You are basing your question from the wrong angle. It is not a case of 90 minutes awake time, how long naps will that give me? You start from how long naps are, and use that to inform awake time. Not the other way around.
You are also assuming it is age related, it isn't. You can get a 4 month old having 2h+ naps. You can have a 4 month old having naps never longer than 30 minutes. Both are normal. Both will have very different awake times.
If naps are under an hour (usually) then I would say 90 minutes is the maximum awake time. But 20 minutes awake time would also be perfectly fine, if baby is exhausted.

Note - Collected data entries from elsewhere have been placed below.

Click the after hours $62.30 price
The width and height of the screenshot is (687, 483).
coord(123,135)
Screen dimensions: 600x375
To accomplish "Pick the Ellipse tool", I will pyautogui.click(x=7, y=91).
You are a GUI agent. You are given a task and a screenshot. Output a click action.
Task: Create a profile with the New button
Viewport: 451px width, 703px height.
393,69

If naps are usually less than 30 minutes, then I would imagine baby to be tired within 45 minutes of being awake. There is no specific scientific formula (if only!), it is baby-specific. These are just approximations.
It would be much better to understand your baby's series of tired signs and use those to inform the awake time that suits your child best. Mine would be:
- baby happy to roll around on floor without much input from me = happy, awake, not tired
- baby happy to roll around on the floor but starting to need your attention to stay happy = now tired. Not massively so, but tired and ready for a sleep.

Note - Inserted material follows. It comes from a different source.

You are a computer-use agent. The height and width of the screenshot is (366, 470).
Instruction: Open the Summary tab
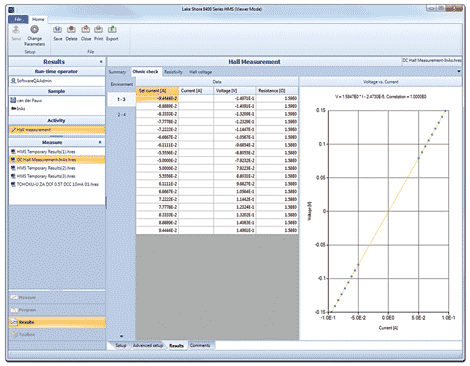point(117,72)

- baby needing to be held. Happy while entertained, grumpy when not = very tired and/or hungry
- baby needing to be constantly entertained. Will cry as soon as not distracted by ever changing distractions = now over tired and/or very hungry
- baby unhappy no matter what you do = chronically over tired and exhausted.
So to work out your own, baby-led suggested nap length and awake time, follow baby's cues. Try getting baby to sleep as soon as baby starts needing attention. Give that attention towards getting to sleep, rather than keeping baby awake. See if you notice how long that awake time usually is.
You may well start noticing patterns with your child and be able to predict, based on what previous naps have been like that day, when baby is going to need a sleep.